--- TASK DESCRIPTION ---
Each entry should be duplicated verbatim; its pictures should not be.

Items listed in a dataset
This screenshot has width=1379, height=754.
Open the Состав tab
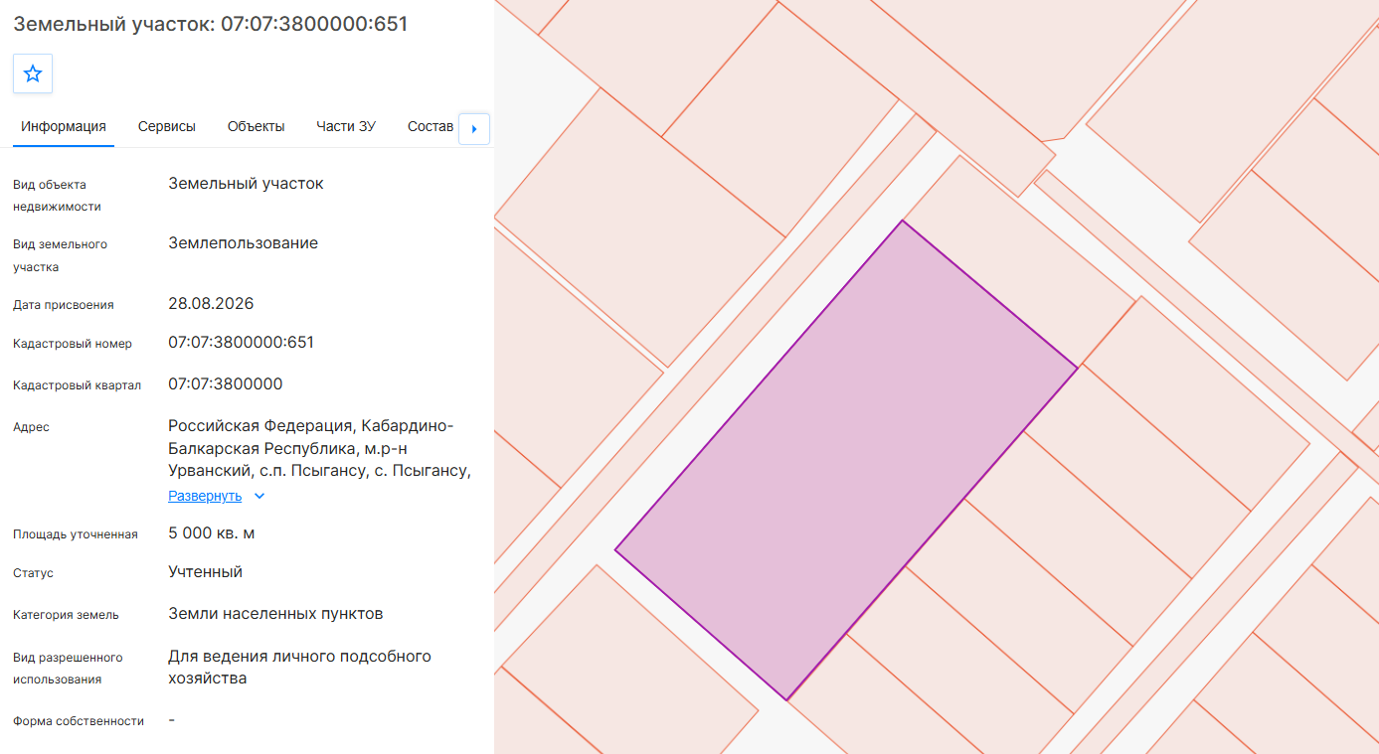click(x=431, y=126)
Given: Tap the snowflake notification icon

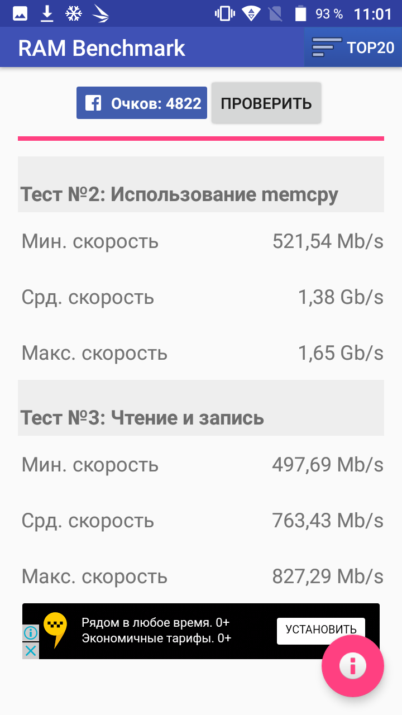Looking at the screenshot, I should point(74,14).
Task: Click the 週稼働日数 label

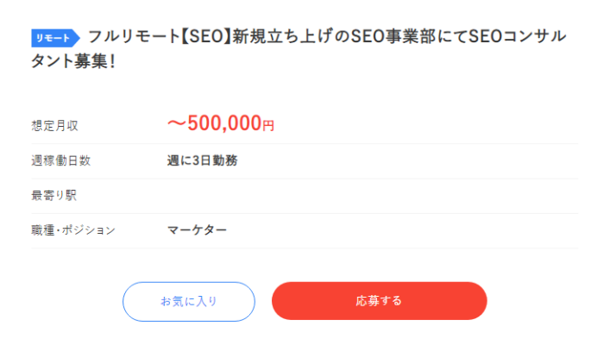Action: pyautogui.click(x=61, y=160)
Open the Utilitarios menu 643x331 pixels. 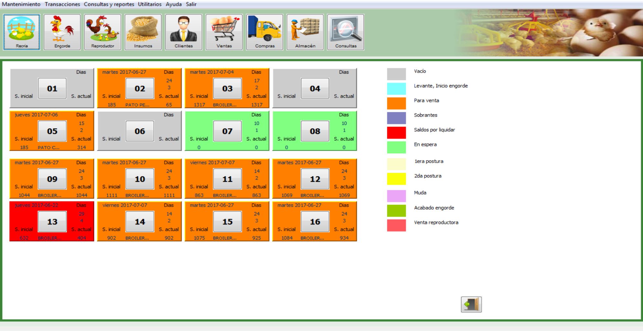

--- RESPONSE TO THE EXERCISE ---
This screenshot has width=1379, height=754.
Open the Состав tab
click(x=431, y=126)
Given: Tap the snowflake notification icon

Looking at the screenshot, I should point(74,14).
Task: Click the 週稼働日数 label

Action: pyautogui.click(x=61, y=160)
Open the Utilitarios menu 643x331 pixels. 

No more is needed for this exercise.